[Start of section]

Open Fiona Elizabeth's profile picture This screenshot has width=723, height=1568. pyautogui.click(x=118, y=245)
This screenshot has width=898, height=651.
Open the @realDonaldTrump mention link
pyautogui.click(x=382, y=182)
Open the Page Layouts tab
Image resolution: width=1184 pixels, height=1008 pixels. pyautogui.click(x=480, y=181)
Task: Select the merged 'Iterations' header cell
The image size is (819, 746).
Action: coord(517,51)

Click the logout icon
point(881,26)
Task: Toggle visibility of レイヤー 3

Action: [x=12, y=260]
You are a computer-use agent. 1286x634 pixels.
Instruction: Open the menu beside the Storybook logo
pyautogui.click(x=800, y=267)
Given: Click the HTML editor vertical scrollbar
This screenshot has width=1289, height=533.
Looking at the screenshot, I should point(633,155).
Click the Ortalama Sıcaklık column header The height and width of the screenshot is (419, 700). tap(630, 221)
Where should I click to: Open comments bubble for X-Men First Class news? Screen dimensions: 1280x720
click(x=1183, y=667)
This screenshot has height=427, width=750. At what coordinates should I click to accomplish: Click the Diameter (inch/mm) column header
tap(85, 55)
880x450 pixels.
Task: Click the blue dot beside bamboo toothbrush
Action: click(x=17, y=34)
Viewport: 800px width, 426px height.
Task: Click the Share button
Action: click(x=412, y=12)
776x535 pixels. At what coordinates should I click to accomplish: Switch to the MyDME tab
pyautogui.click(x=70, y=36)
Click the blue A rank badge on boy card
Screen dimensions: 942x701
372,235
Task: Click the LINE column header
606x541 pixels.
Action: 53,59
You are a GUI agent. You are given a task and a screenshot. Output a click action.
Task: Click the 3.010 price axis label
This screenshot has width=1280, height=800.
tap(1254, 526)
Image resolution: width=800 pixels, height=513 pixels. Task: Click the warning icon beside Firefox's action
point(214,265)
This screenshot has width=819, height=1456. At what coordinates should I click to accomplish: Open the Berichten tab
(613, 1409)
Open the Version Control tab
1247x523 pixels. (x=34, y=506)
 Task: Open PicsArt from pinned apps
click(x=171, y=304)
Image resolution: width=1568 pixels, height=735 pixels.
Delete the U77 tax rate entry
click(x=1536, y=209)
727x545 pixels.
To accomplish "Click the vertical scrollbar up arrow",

[End of section]

A single figure is the answer: the number of lines in the listing where "vertical" occurs.

▸ Completed task
2